Europa Press/Contacto/Santi Garcia Diaz
MADRID 3 abr. (EUROPA PRESS) -
As forças de segurança da Argentina cometeram "abusos" em sua resposta a um protesto em frente ao Congresso em 12 de março para exigir melhorias nas pensões, de acordo com a ONG Human Rights Watch (HRW), que pediu uma investigação independente por parte das autoridades.
O governo argentino alegou que os protestos, originalmente convocados por aposentados, foram infiltrados por grupos violentos, um fato também reconhecido pela HRW, mas que, de acordo com a ONG, não justifica certos padrões policiais durante a repressão. A organização examinou dezenas de vídeos e fotografias dessas marchas.
A diretora da Divisão das Américas da HRW, Juanita Goebertus, disse em um comunicado que "há provas contundentes" do "uso indiscriminado e perigoso da força". Portanto, ela pediu ao governo de Javier Milei que garantisse a responsabilização "em vez de perseguir um juiz que liberou os detidos do protesto".

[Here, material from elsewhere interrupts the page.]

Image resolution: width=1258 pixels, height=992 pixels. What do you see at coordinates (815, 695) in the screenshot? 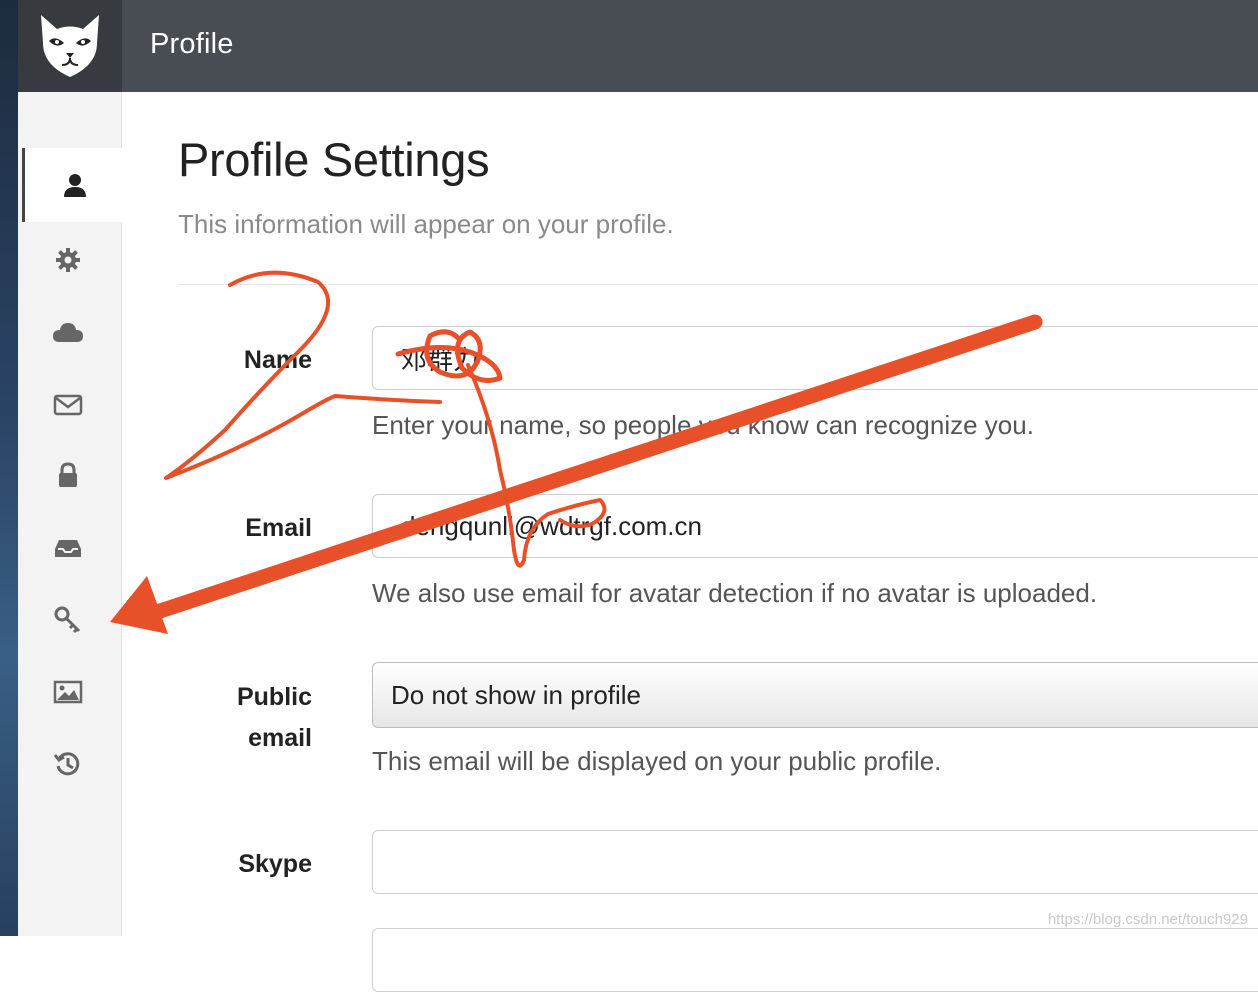
I see `public-email-select: Do not show in profile ▴▾` at bounding box center [815, 695].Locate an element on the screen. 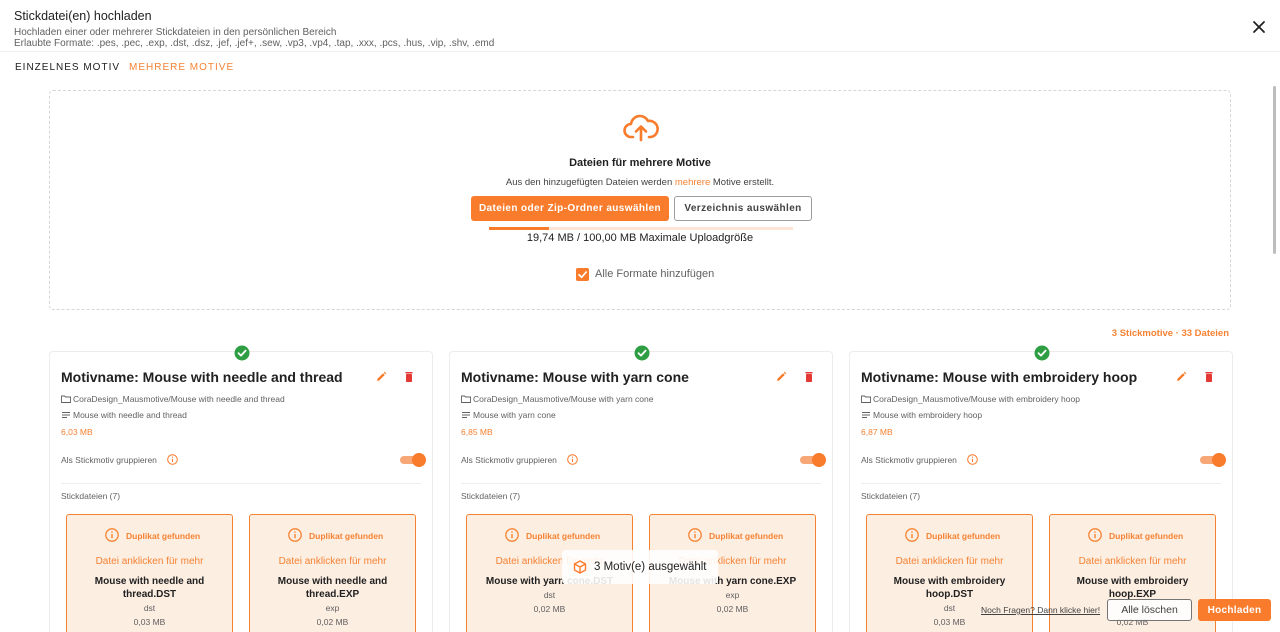 The height and width of the screenshot is (632, 1280). clear-all-button: Alle löschen is located at coordinates (1150, 610).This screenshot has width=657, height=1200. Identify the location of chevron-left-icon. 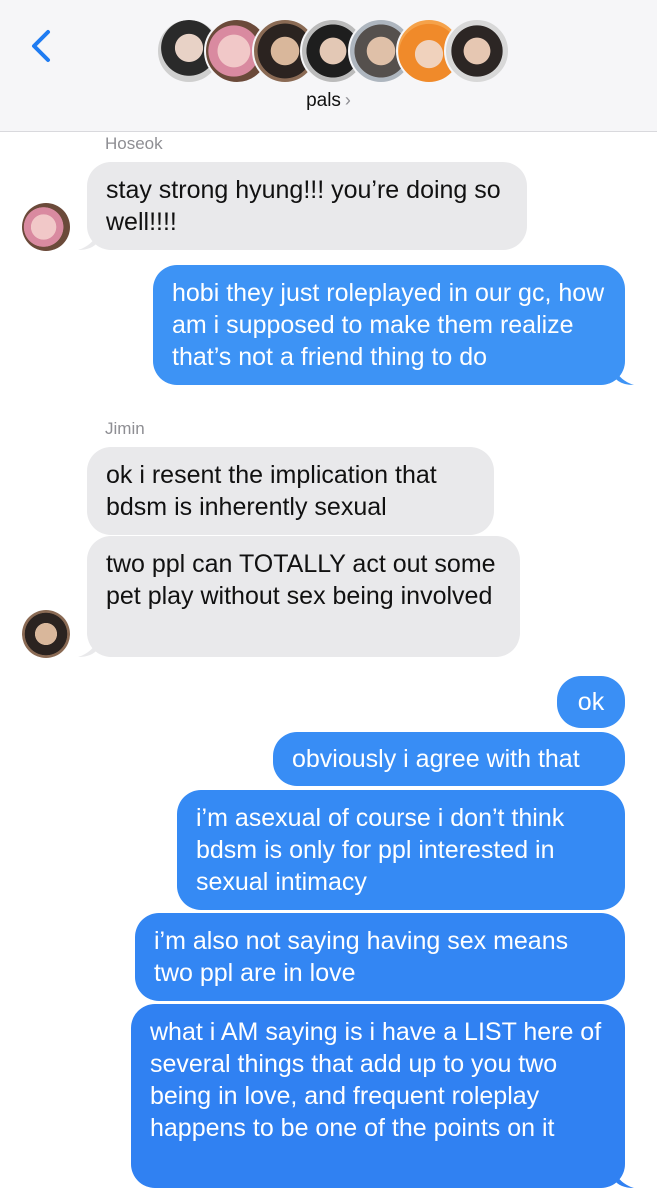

"O governo de Milei está protegendo as forças de segurança de qualquer tentativa de responsabilização e pressionando os juízes cujas decisões buscam defender os direitos dos manifestantes", criticou Goebertus.
Entre os abusos que a HRW pediu que fossem esclarecidos está o caso do jornalista Pablo Grillo, que foi gravemente ferido por um cilindro de gás lacrimogêneo disparado a 50 metros de distância e em um ângulo horizontal, contrariando as normas internacionais.